Directions for this task: Reproduce the entries in full, requests included, beginning at the line that contains "Recover data from" and stopping after the line that contains "Firefox til computer (418, 1075)". Increase every coordinate in their answers by 3, and give only those lines.

Entries shown:
━━━━━━━━

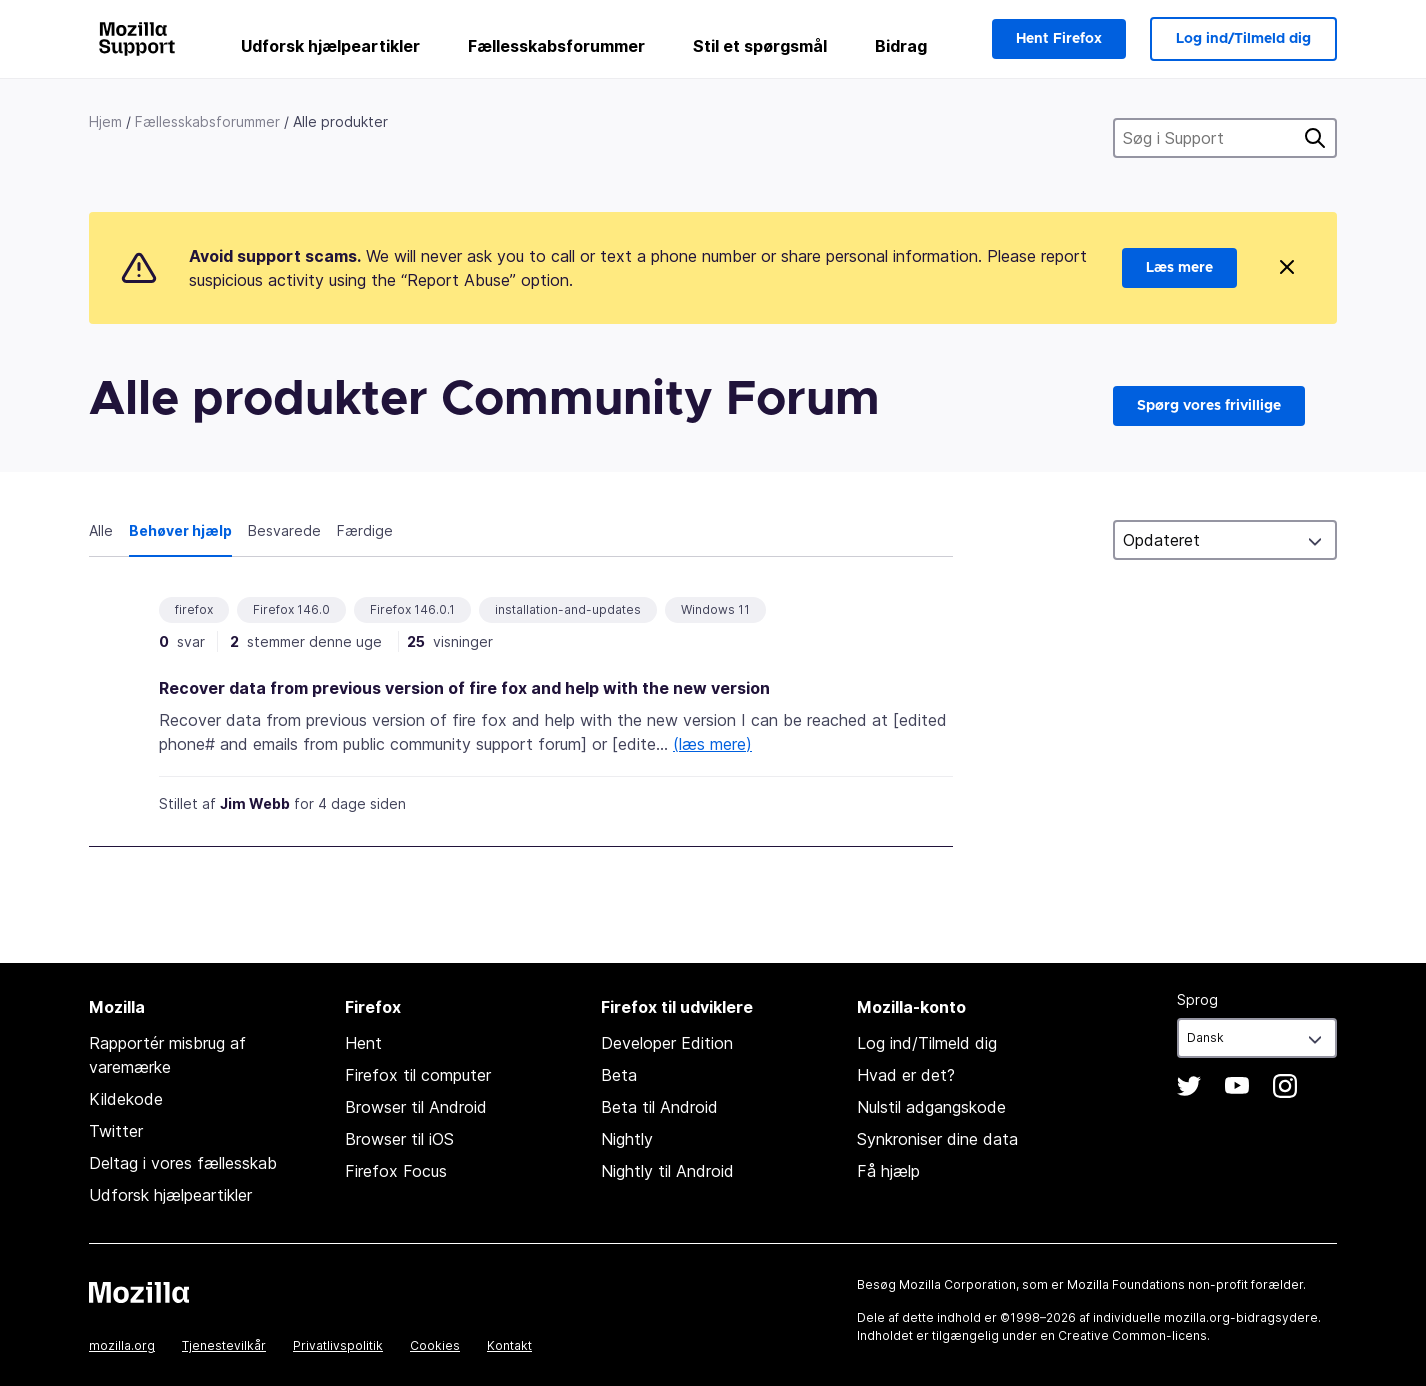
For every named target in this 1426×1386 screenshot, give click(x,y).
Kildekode (126, 1099)
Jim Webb (255, 803)
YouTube (1237, 1086)
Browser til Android (416, 1107)
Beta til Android (659, 1107)
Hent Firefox (1059, 39)
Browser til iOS (399, 1139)
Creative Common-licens (1132, 1335)
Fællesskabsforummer (556, 46)
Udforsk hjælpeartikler (330, 46)
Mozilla (139, 1292)
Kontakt (509, 1345)
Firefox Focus (396, 1171)
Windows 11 (715, 609)
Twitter (116, 1131)
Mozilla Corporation (957, 1284)
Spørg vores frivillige (1209, 406)
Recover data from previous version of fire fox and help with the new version (464, 688)
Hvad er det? (906, 1075)
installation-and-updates (568, 609)
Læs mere (1179, 268)
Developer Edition (667, 1043)
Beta (619, 1075)
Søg (1315, 138)
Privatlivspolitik (338, 1345)
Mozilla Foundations (1126, 1284)
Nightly (627, 1139)
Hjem (105, 121)
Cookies (435, 1345)
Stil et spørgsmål (760, 46)
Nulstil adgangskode (931, 1107)
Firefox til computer (418, 1075)
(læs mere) (712, 744)
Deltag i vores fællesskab (183, 1163)
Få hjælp (888, 1171)
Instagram (1285, 1086)
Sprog (1197, 999)
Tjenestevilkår (224, 1345)
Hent (363, 1043)
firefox (194, 609)
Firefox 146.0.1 (412, 609)
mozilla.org (122, 1345)
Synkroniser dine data (937, 1139)
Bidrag (901, 46)
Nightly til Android (667, 1171)
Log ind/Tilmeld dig (1243, 39)
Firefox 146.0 (291, 609)
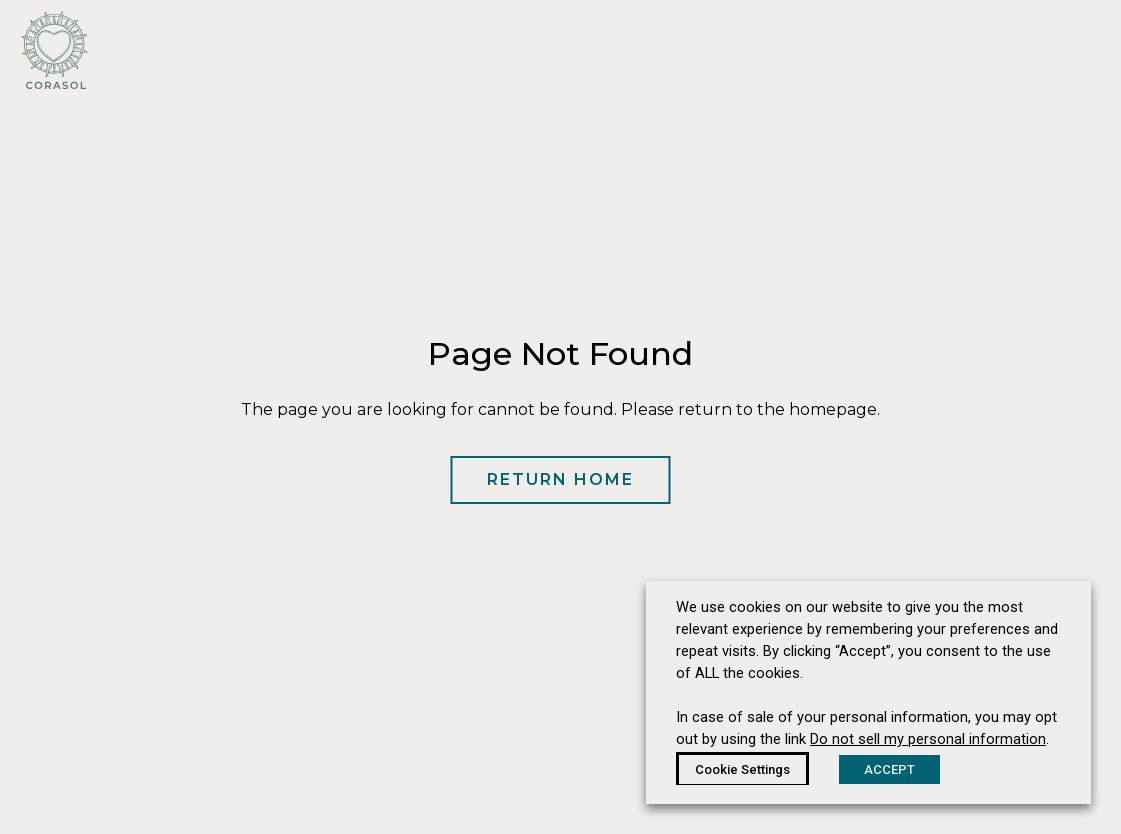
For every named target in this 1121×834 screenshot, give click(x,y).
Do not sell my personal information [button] (928, 739)
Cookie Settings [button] (742, 769)
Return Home (561, 479)
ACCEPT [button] (889, 769)
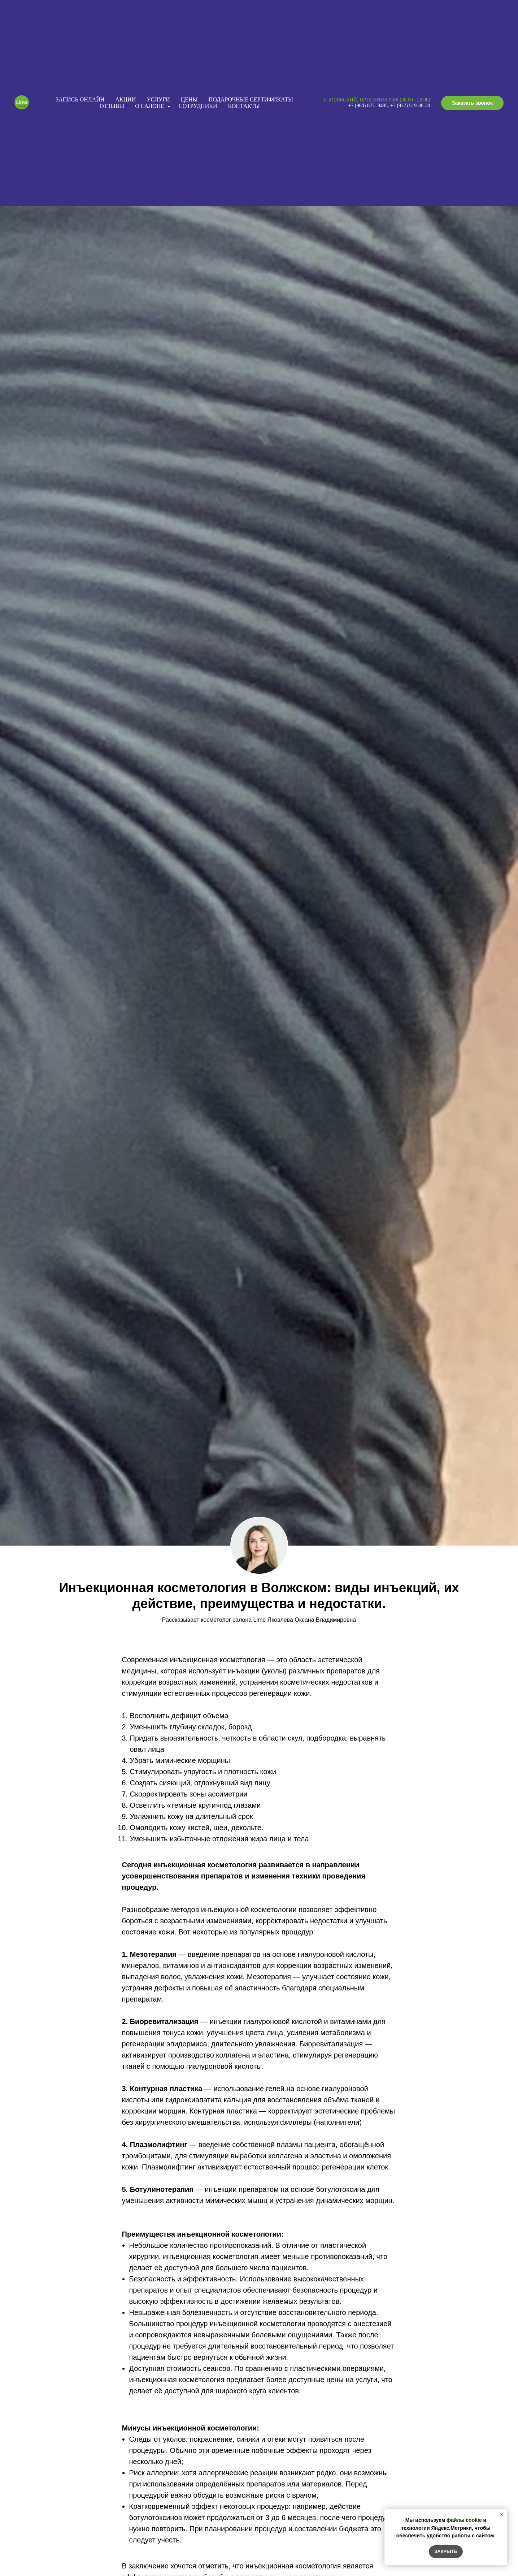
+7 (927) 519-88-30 (410, 105)
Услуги (158, 99)
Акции (125, 99)
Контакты (244, 106)
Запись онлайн (80, 99)
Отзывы (112, 106)
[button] (472, 103)
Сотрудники (198, 106)
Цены (189, 99)
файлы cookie (464, 2520)
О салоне (150, 106)
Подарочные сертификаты (251, 99)
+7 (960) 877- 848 (366, 105)
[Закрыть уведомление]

━━━━━━━━

Answer:
Recover data from previous version of fire fox and help with the new version (467, 691)
Hvad er det? (909, 1078)
installation-and-updates (571, 612)
Læs mere (1182, 271)
Developer Edition (670, 1046)
Beta (622, 1078)
Søg (1318, 141)
Privatlivspolitik (341, 1348)
Mozilla Foundations (1129, 1287)
Nightly (630, 1142)
Hjem (108, 124)
Cookies (438, 1348)
Stil et spørgsmål (763, 49)
Nulstil adgangskode (934, 1110)
Firefox til computer (421, 1078)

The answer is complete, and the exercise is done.